Nyrada is an Australian publicly-listed (ASX: NYR) preclinical stage, drug development company. The Company specialises in the development of novel small molecule drugs pertaining to the underlying pathological processes involved in cardiovascular, neurodegenerative and chronic inflammatory diseases.
The Company’s vision is to become a high growth pharmaceutical company specialising in drug discovery and early stage drug development. The Company focuses on areas of substantial unmet clinical need and has identified drug candidates with significant therapeutic and commercial potential, where few if any, effective or well-tolerated therapies exist.
The Company has four current drug development programs:
- Cardiovascular: a PCSK9 inhibitor for the treatment of high blood LDL-cholesterol levels in patients poorly responsive to or unable to take statin drugs
- Neuroprotection: a neuroprotectant drug to reduce the impact of long-term disability in patients with ischaemic stroke and traumatic brain injury
- Inflammation/pain: a drug to treat pain associated with peripheral nerve damage, and
- Inflammation/autoimmunity: a drug to treat autoimmune diseases such as psoriasis.
The Company’s two lead programs are the cardiovascular program and the neuroprotection program.
The cardiovascular program involves the development of a cholesterol-lowering drug. The aim here is an oral, small molecule drug that effectively lowers cholesterol. The mechanism of action is via the inhibition of the plasma protein, PCSK9, an action known to assist standard-of-care statin drugs in achieving target cholesterol.
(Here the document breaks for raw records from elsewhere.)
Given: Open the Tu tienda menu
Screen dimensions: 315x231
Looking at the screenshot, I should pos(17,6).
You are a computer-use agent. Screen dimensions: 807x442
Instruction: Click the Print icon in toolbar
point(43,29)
Our objective is to combine our PCSK9 inhibitor with a generic statin into a single tablet, offering a novel, convenient dual-purpose medication that can be taken once daily.
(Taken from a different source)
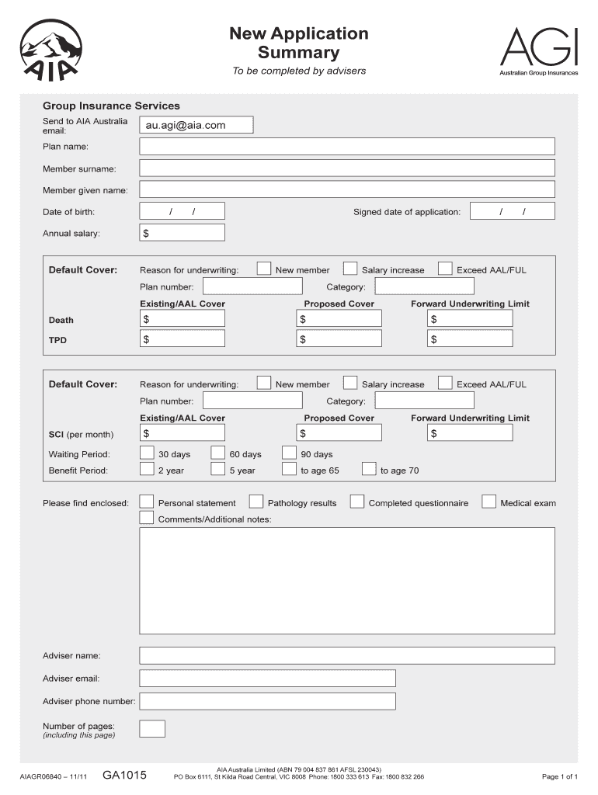Click the Annual salary field

tap(182, 233)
Our ultimate aim is to help approximately half of individuals with blood cholesterol levels considered to be putting them at risk of cardiovascular disease (heart attack or stroke) who do not respond adequately to statin drug therapy or who cannot tolerate effective dosages of statins.
The neuroprotection program involves the development of a drug to block secondary brain damage that occurs following a stroke or traumatic brain injury (TBI), such as severe head trauma from contact sports, a fall, or a motor vehicle accident.
In the US, a stroke occurs every 40 seconds and a TBI every 15 seconds. The combined economic burden for stroke and TBI, in the US amounts to more than US$100 billion in direct and indirect costs.
The aim here is to reduce the long-term disability associated with stroke or traumatic brain injury by limiting the number of brain cells that die post injury.
Treatment with a neuroprotectant drug is intended to improve patient outcomes and increase the likelihood of recovery, shorten rehabilitation times, and reduce the economic burden to the health system.